Spectrogram View

The Spectrogram View of an audio track provides a visual indication of how the energy in different frequency bands changes over time. The Spectrogram can show sudden onset of a sound, so it can often be easier to see clicks and other glitches or to line up beats in this view rather than in one of the waveform views.

To select Spectrogram view, click on the track name (or the black triangle) in the Track Control Panel which opens the Track Dropdown Menu.

Spectral selections, made in Spectrogram view, are used to make selections that include a frequency range as well as a time range on tracks.

They can be used with special spectral editing effects to make changes to the frequency content of the selected audio.
Among other purposes, spectral selection and editing can be used for cleaning up unwanted sound, enhancing certain resonances, changing the quality of a voice or removing mouth sounds from voice work.
For full details, see Spectral Selection and Editing.

Per Track Spectrogram Settings
Comparing Waveform View to Spectrogram View
What the Colors Mean
Time Smearing and Frequency Smearing
Vertical Zooming
Effect of Different Window Types
Zero padding factor
Different Spectrogram views
Algorithm
Example of choosing the right settings for the job
Spectral selection
Multi-view - Spectrogram and Waveform

Per track Spectrogram Settings

It is possible to temporarily change the Spectrogram settings for a particular Spectrogram track by opening the Audio Track Dropdown Menu on the Spectrogram track you want to change, then choose Spectrogram Settings.... This opens a dialog similar to Spectrograms Preferences with the same settings available.

Changes you make when you press the OK button only persist for that track while the project window is open.

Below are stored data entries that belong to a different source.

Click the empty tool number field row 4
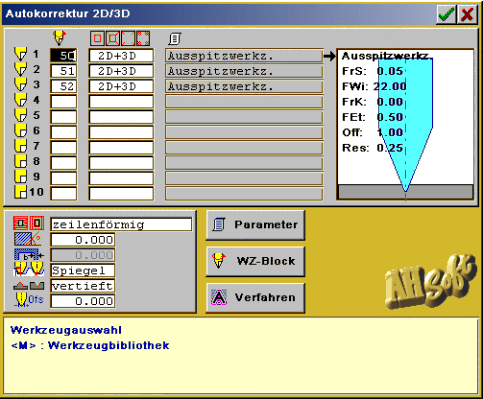The image size is (483, 399). tap(64, 102)
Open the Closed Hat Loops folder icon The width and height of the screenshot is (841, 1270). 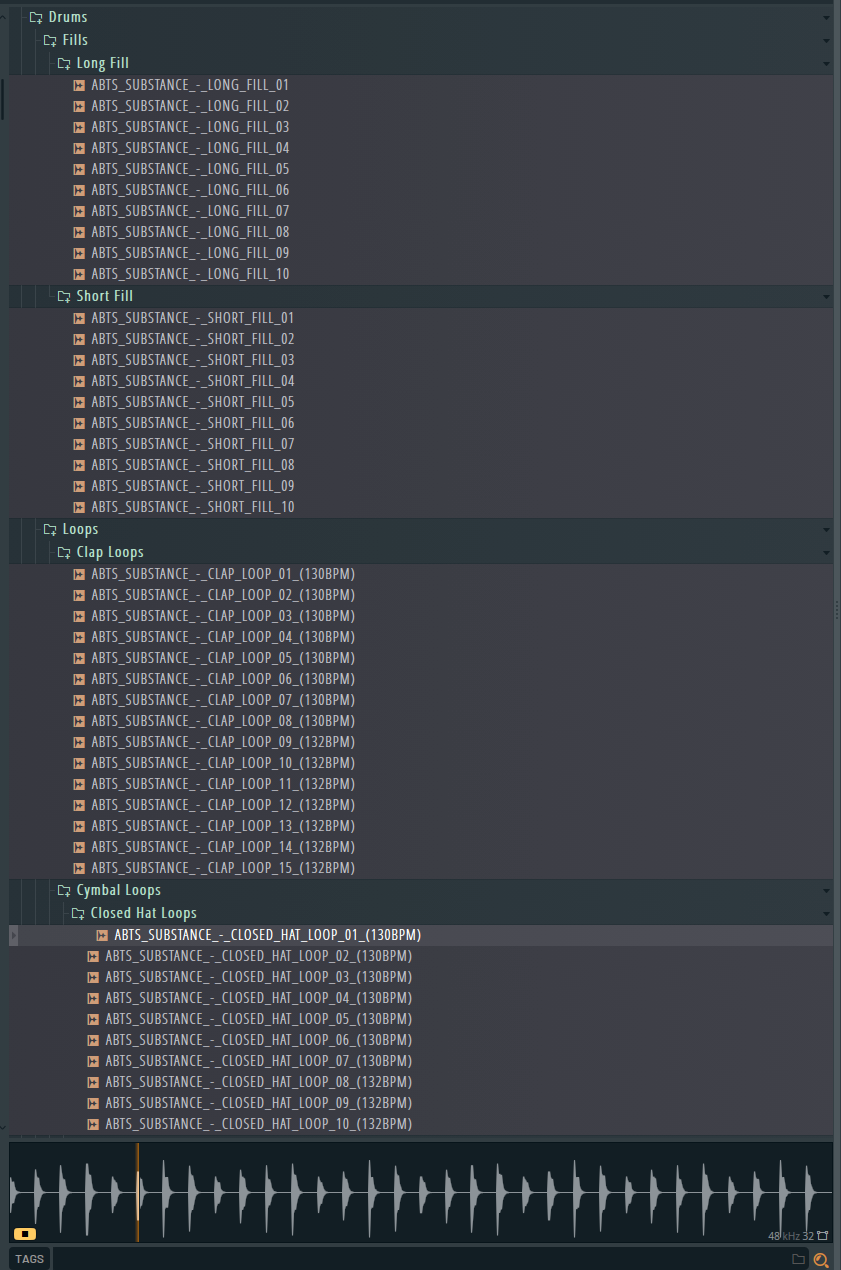[78, 913]
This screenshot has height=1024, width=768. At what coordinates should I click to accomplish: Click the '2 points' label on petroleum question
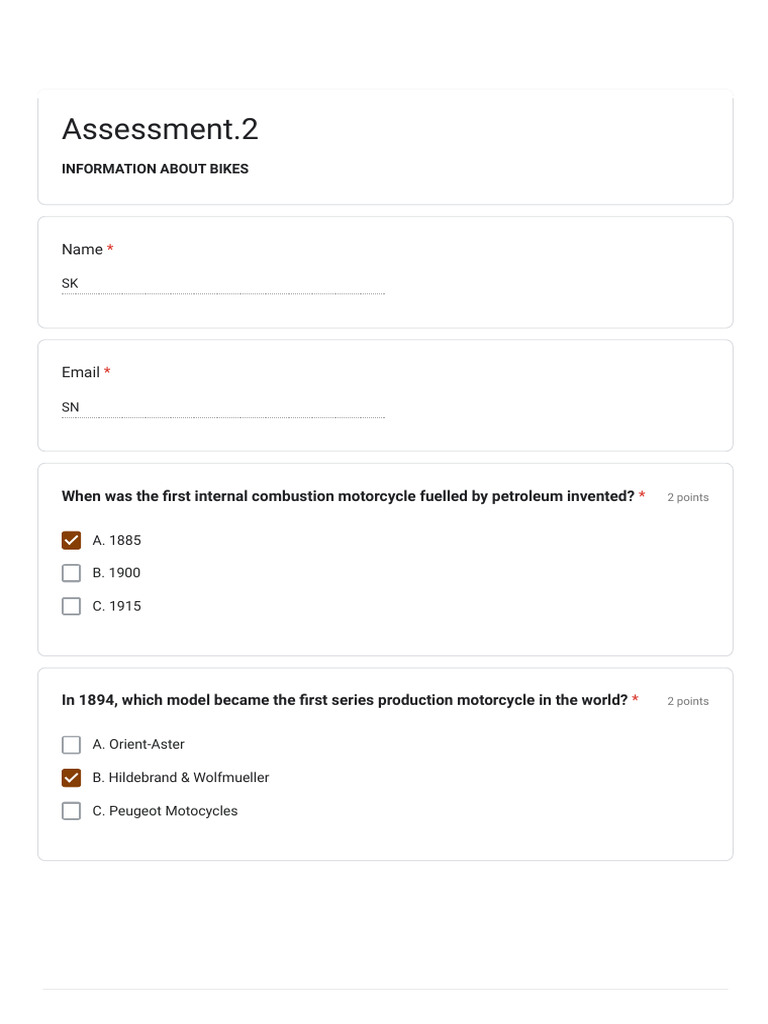pos(688,497)
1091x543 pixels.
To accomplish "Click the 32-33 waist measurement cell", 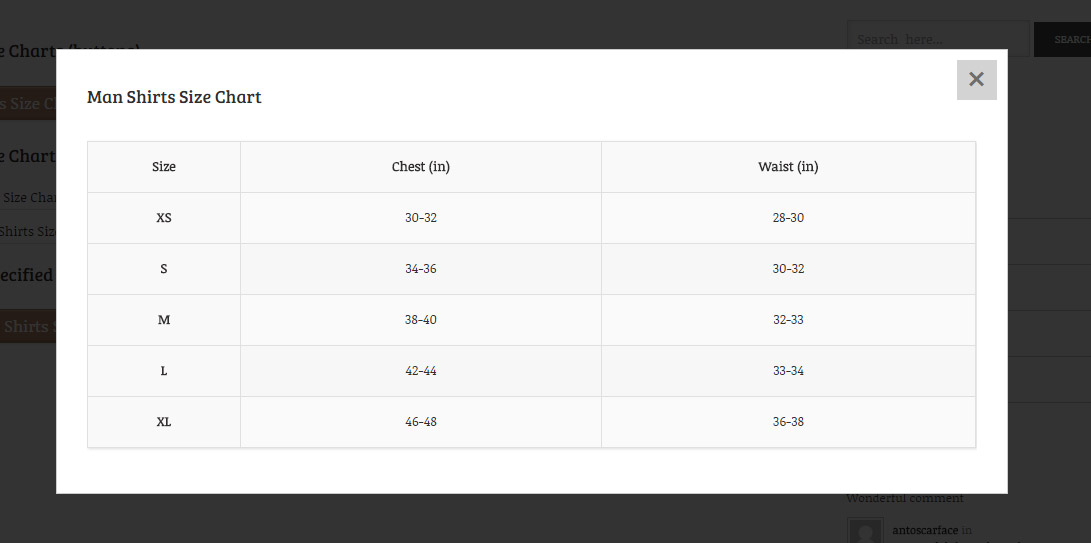I will coord(788,320).
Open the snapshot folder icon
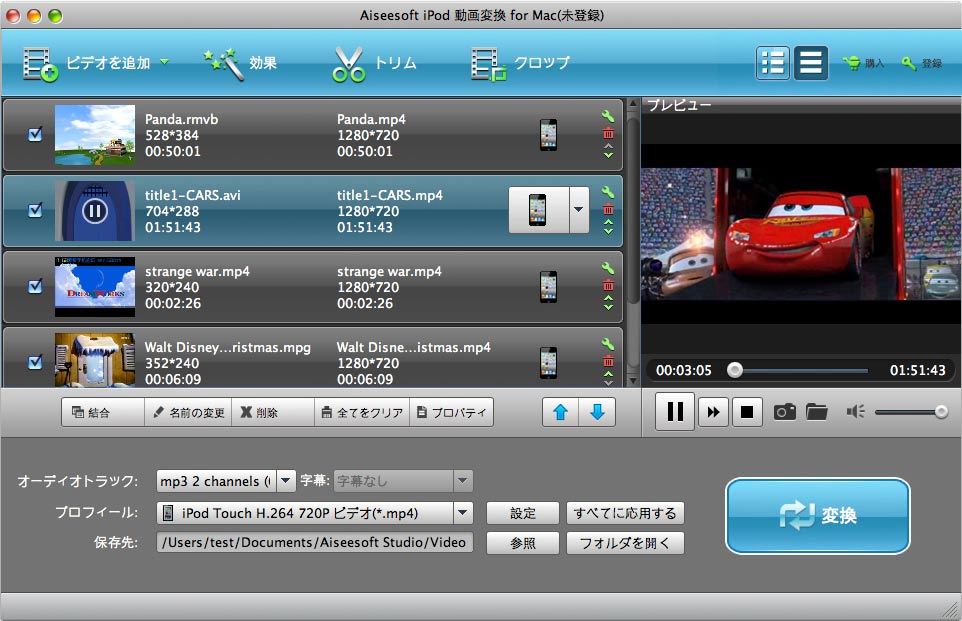Viewport: 962px width, 621px height. coord(817,412)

This is the case even if you save a project. Use Spectrograms Preferences instead to make permanent changes to the default Spectrogram settings with which a new Spectrogram track will open.

See Spectrogram Settings for more details.

Comparing Waveform View to Spectrogram View

Here is a mono music recording in waveform view with the exact same audio reset to spectrogram view below:

The waveform view can be switched to a Spectrogram view (and vice versa) by clicking on the track name (or the black triangle) in the Track Control Panel which opens up the Track Dropdown Menu where the required view can be selected.

What the Colors Mean

To demonstrate how the various settings affect the appearance of an audio track in spectrogram view, we will start with this artificially constructed test track. It consists of 10 segments of a sine wave tone at 2000 Hz, each 2 seconds long. The level of each segment in dB is indicated by the labels below the audio track.

This is how the track appears in waveform dB view.

This is how the track appears in spectrogram view, using the default settings.

The default settings are can be viewed at Spectrograms Preferences or above on this page.

Frequency settings

As you can clearly see, the minimum and maximum frequency settings determine the minimum and maximum frequencies displayed, as indicated in the track vertical scale.

Gain

Gain can be said to increase the "brightness" of the display. It does this by amplifying the signal by the indicated amount. With the default setting of 20 dB, any frequency band that originally had (before amplification) a level of -20 dB or greater (and now, after amplification has a level greater than 0 dB) will be displayed as white. Similarly the "lower" level bands will also "get brighter".

Color bands

There are six color bands in spectrogram view: white, red, magenta, dark blue, light blue and gray. The Range setting determines the spacing between colors.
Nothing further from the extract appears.